Concomitantemente a esta situação, estamos em plena época de infeções respiratórias, assim como de “ajuntamentos”, seja em casas, seja e centros comerciais. Locais fechados e quentes com muita gente é o que mais agrada à bicharada, pelo que a propagação de infeções é exponencial nestas situações! Assim, a evicção destes fatores de risco será a melhor escolha em caso de gravidez.

Para os Pequenos que acabaram de nascer ou têm poucos meses de vida

O que me leva aos pequenos nenucos que acabaram de nascer ou que têm poucos meses de vida… Se o sistema imunitário das grávidas não está a cem por cento, o dos bebés ainda está em desenvolvimento e portanto encontram-se igualmente suscetíveis a infeções (nomeadamente respiratórias). E a verdade é que os bebés parecem ter um íman! Todas as pessoas se aproximam dos bebés e tocam-lhes, muitas vezes após terem espirrado ou tossido ou limpado o nariz segundos antes… Para além disto, uma simples constipação num adulto tem habitualmente consequências muito mais danosas num bebé, podendo inclusivamente condicionar internamentos hospitalares. Assim, por mais que nos custe, os bebés deverão estar mais resguardados nesta época e não frequentar grandes ajuntamentos, mantendo os locais onde vão permanecer arejados e frescos.

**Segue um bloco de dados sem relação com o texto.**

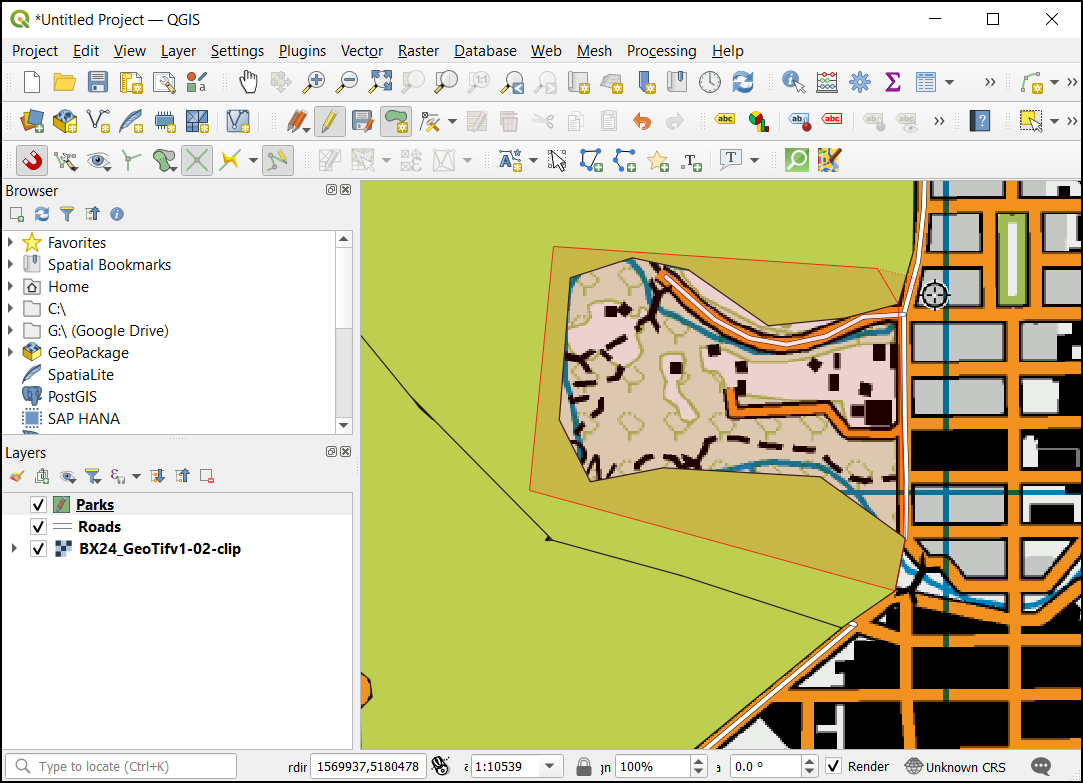This screenshot has width=1083, height=783.
Task: Expand the Favorites item in Browser
Action: coord(11,243)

Por outro lado e em bebés um pouco maiores, também é importante reforçar a vigilância. Nestes momentos de festa muitas vezes existem mais acidentes nomeadamente relacionados com a ingestão de frutos secos (desaconselhados até aos 3anos pelo risco de engasgamento), ou outros alimentos ou bebidas desadequadas à idade, já que os adultos estão mais descontraídos e muitas vezes aliviam a vigilância aos bebés que se mobilizam de modo mais independente.

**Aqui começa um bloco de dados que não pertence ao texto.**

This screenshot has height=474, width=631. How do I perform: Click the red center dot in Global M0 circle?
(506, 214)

As lareiras e o seu fumo também são perigosas para os bebés e crianças. Os locais devem estar arejados para evitar a acumulação de gases nocivos e todos os aquecedores, lareiras, braseiras e similares deverão estar fora do alcance da criança, ainda que se considere que esta se encontra sempre “debaixo de olho”.

Estes são alguns dos conselhos que gostaria de partilhar convosco, para que o natal seja vivido com maior brilho nesta fase tão especial de cada família! Desejo um feliz natal para todos!